- WHAT IS BEING ASKED -
From the first line to the last, print the material exactly, skipping the pictures.

- INFORMATION SUPPLIED -
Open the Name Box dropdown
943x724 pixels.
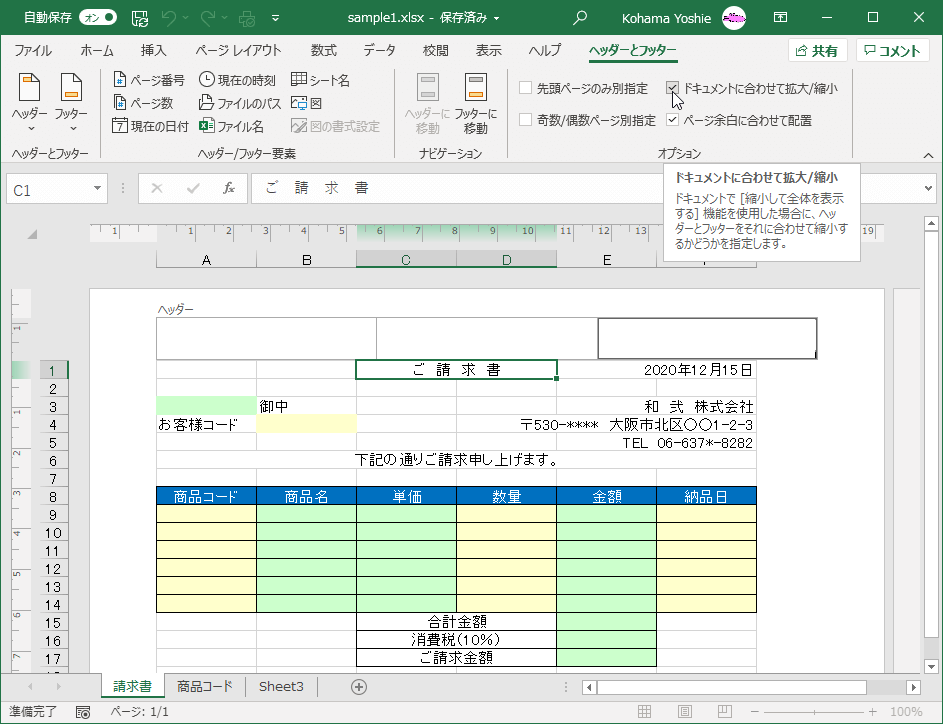[95, 188]
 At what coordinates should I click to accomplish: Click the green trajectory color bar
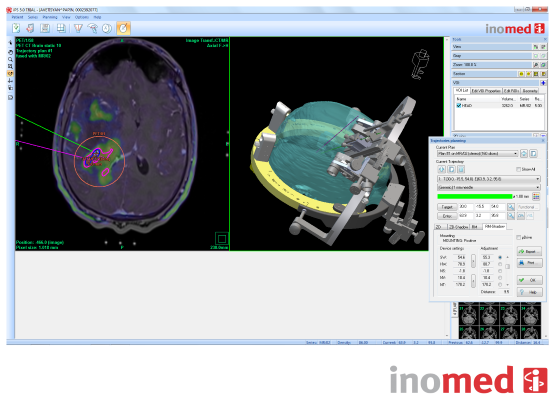tap(475, 196)
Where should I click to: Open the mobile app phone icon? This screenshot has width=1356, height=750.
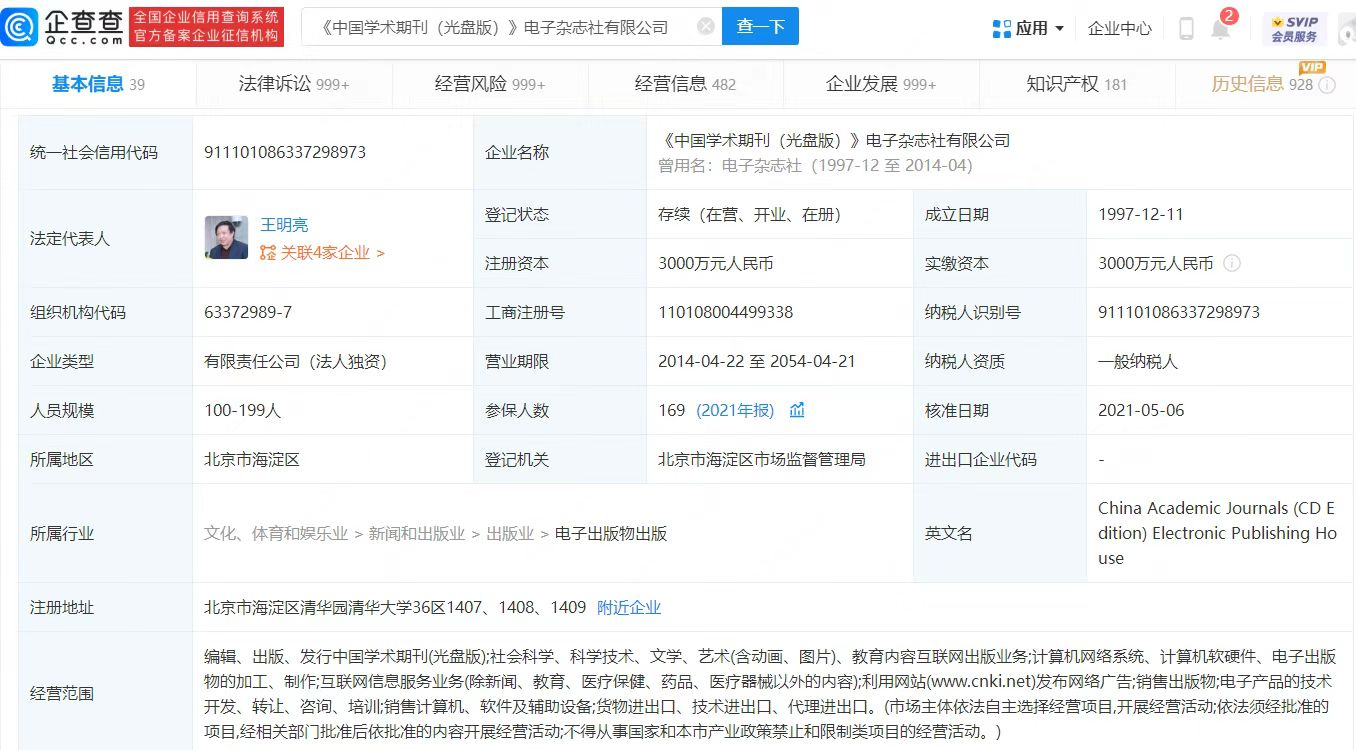1186,29
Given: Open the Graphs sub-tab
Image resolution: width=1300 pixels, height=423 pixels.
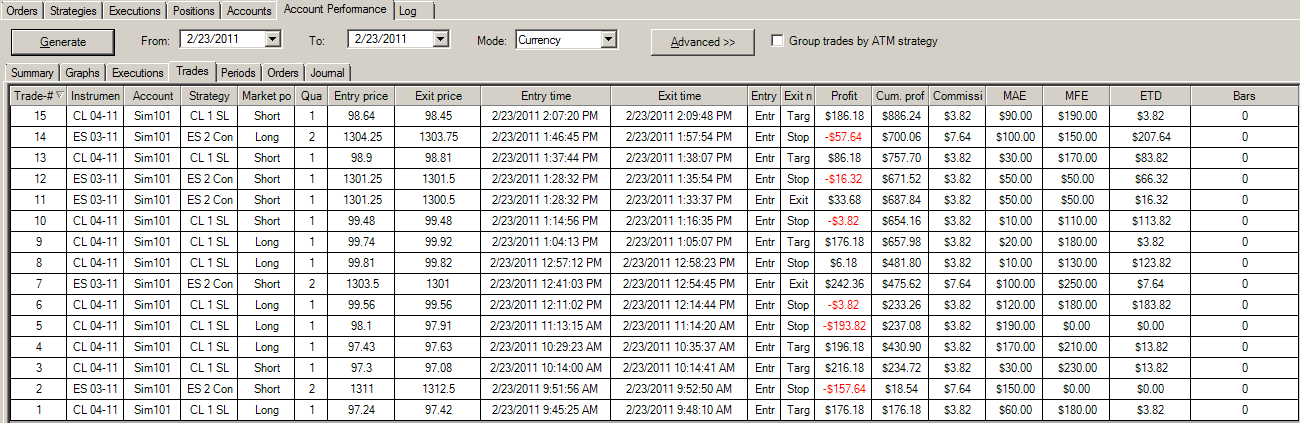Looking at the screenshot, I should coord(85,73).
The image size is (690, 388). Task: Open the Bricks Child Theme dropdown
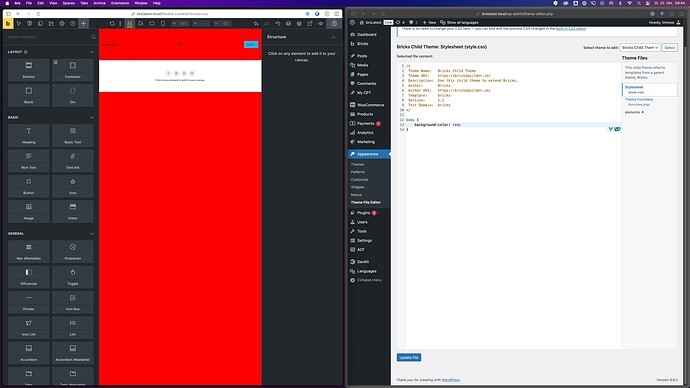click(x=640, y=48)
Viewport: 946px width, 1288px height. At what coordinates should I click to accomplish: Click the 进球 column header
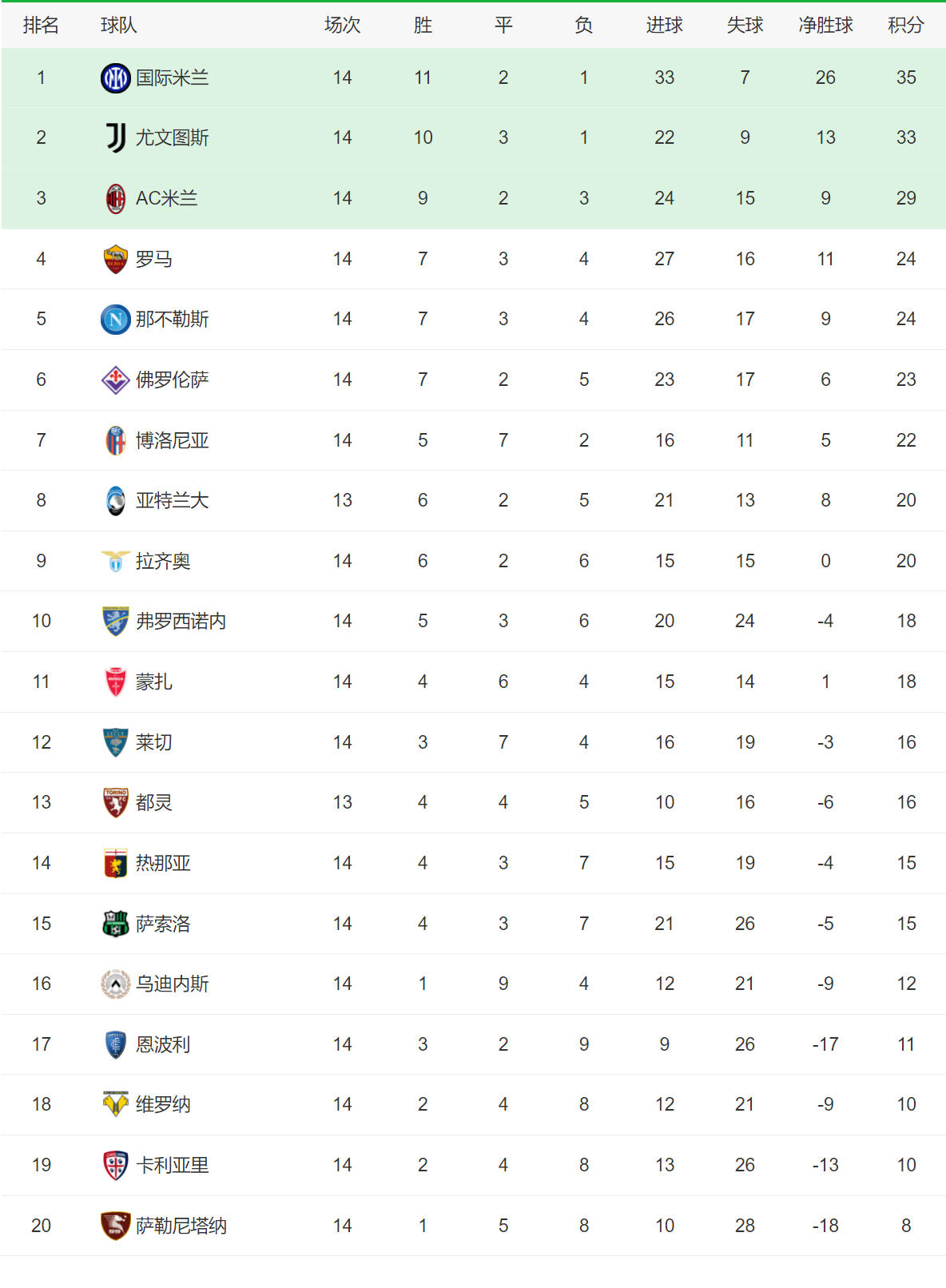[x=664, y=26]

- WRITTEN ANSWER -
Open the Name Box dropdown
943x724 pixels.
[95, 188]
 At what coordinates should I click to accomplish: Click the green trajectory color bar
tap(475, 196)
Where should I click to: Open the mobile app phone icon? This screenshot has width=1356, height=750.
1186,29
Given: Open the Graphs sub-tab
Image resolution: width=1300 pixels, height=423 pixels.
Looking at the screenshot, I should coord(85,73).
The image size is (690, 388). Task: Open the Bricks Child Theme dropdown
click(x=640, y=48)
Viewport: 946px width, 1288px height. At what coordinates should I click to accomplish: Click the 进球 column header
[x=664, y=26]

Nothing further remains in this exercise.